Al ristorante Mama Gina di Cermenate la cucina ha fatto molto più che servire piatti: ha costruito un racconto. “La Giubiana del Carnaroli”, serata firmata Smart Family Connection, ha inaugurato il nuovo ciclo di appuntamenti con una cena dedicata al riso più iconico della cucina italiana, il Carnaroli Selezione Isos, registrando una partecipazione calorosa e un’attenzione rara, fatta di ascolto, curiosità e reale coinvolgimento.

Un avvio promettente per un programma che unisce gastronomia, divulgazione e territorio, trasformando la cena in uno spazio di incontro e di condivisione. Il pubblico ha risposto con entusiasmo, riempiendo la sala e seguendo con interesse ogni passaggio del racconto che ha accompagnato i piatti.

A dare spessore e autorevolezza alla serata sono state due presenze centrali. Da un lato Andrea Bianchi, produttore del Riso Carnaroli Selezione Isos, voce diretta della filiera agricola, capace di raccontare il lavoro nei campi, le scelte varietali, il valore dell’acqua e del tempo. Dall’altro Claudio Porchia, giornalista enogastronomico, che ha costruito uno storytelling avvolgente, intrecciando storia, simboli e cultura del riso con i piatti in arrivo dalla cucina.

La serata di Cermenate si inserisce in un tour nazionale che celebra gli 80 anni del Carnaroli, un viaggio che vedi impegnati Bianche e Porchia e sta attraversando diverse città italiane raccogliendo grande interesse proprio per il suo approccio narrativo e partecipativo. Qui, a Mama Gina, il racconto è partito dalla leggenda del riso alla Giubiana – simbolo di abbondanza e di comunità – per arrivare alla simbologia universale del riso come alimento che unisce i popoli, fino ai segreti dei grandi chef che hanno fatto del risotto un piatto d’autore.
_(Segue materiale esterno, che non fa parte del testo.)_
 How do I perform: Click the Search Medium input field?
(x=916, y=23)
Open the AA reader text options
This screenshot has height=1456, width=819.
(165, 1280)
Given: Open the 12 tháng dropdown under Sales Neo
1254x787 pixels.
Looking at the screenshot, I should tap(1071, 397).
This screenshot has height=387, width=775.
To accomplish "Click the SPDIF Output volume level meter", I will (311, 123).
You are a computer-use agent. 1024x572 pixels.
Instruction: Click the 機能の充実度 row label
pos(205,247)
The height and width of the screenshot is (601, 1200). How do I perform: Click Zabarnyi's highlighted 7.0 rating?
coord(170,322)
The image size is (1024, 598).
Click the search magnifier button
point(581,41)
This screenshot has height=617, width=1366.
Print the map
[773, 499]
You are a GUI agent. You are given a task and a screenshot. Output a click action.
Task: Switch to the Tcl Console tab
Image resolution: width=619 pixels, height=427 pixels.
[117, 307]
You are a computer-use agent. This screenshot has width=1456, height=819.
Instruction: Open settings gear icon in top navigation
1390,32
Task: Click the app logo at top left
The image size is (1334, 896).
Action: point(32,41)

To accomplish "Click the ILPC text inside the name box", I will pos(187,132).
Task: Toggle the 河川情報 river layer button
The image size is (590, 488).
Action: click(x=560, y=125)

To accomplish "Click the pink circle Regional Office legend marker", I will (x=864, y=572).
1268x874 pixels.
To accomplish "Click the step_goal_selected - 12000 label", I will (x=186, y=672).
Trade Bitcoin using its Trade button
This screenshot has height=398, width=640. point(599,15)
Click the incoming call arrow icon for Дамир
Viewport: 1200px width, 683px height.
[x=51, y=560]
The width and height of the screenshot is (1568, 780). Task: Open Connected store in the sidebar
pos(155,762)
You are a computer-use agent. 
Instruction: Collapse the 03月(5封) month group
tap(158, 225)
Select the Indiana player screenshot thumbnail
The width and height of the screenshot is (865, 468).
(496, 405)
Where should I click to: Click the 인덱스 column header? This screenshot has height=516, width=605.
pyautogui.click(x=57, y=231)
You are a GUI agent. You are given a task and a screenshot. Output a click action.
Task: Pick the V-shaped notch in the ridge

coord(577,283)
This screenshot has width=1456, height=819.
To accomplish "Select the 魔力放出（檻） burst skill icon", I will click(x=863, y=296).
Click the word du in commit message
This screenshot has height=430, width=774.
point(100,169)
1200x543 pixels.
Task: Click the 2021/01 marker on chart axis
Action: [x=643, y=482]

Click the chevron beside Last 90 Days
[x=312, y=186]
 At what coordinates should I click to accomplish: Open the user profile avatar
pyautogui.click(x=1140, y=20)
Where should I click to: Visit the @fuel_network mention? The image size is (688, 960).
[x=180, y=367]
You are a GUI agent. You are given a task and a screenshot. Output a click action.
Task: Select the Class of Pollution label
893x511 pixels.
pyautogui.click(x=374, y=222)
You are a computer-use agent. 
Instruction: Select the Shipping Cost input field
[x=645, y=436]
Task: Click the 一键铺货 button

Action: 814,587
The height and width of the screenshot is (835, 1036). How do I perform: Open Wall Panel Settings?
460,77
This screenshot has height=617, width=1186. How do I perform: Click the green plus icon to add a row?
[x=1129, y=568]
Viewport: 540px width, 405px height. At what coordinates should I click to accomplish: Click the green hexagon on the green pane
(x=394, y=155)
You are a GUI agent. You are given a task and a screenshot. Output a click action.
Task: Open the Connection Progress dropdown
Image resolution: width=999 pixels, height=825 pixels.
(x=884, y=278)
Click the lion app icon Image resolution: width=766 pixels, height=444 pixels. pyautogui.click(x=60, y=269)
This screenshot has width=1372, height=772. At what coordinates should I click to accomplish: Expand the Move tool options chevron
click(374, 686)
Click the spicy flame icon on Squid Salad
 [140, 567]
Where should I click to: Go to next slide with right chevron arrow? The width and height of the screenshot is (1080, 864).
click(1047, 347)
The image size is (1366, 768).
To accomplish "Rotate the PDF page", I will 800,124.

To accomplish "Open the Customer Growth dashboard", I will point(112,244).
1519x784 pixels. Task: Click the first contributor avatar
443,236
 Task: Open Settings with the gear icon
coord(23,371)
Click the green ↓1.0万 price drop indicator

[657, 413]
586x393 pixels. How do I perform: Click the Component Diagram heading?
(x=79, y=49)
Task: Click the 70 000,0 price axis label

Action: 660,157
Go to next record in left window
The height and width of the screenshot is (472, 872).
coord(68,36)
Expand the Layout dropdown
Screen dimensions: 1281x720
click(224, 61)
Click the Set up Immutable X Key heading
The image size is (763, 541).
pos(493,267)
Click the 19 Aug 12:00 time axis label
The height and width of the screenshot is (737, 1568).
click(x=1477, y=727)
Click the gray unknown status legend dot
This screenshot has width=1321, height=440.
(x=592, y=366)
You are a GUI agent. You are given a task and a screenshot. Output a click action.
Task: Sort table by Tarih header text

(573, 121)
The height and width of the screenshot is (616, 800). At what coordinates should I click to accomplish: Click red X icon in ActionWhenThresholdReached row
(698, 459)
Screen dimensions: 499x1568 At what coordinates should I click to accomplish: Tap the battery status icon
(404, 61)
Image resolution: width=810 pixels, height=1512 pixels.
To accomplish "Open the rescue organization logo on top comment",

Accanto a Bianchi e Porchia è stato molto apprezzato anche l’intervento del medico nutrizionista ed endocrinologo Marco Missaglia, che ha offerto una chiave di lettura scientifica e culturale sul rapporto tra riso, alimentazione e benessere, rafforzando l’idea di una cucina non solo buona, ma anche consapevole.

Il menù firmato dallo chef resident Massimiliano Nigro ha seguito questo filo narrativo con coerenza, costruendo un piccolo viaggio nella cucina lombarda in cui il Carnaroli è stato protagonista assoluto.

L’apertura con un riso al salto croccante accompagnato da una vellutata spuma di Parmigiano Reggiano ha giocato su consistenze e profondità.

Sono seguiti due risotti di grande personalità: il Risotto alla Giubiana con salsiccia e zafferano, omaggio diretto alla tradizione,

e il Risotto al mirtillo e porcini, che ha portato nel piatto i profumi del bosco.

In chiusura, una torta di riso dolce ha richiamato i sapori di casa e i ricordi dell’infanzia.
Attorno a questi piatti si è ricreato un gesto antico: quello del mangiare insieme come atto di relazione. Non solo consumo, ma partecipazione. Non solo gusto, ma senso. “La Giubiana del Carnaroli” ha dimostrato che una serata gastronomica può diventare un vero momento culturale, capace di unire racconto, territorio e comunità.

Grande soddisfazione è stata espressa da tutto lo staff del ristorante e dalla direzione dell’Hotel Gardenia: un esordio riuscito che apre nel migliore dei modi un ciclo di serate destinate a proseguire nel segno della qualità, della narrazione e del piacere di stare a tavola insieme.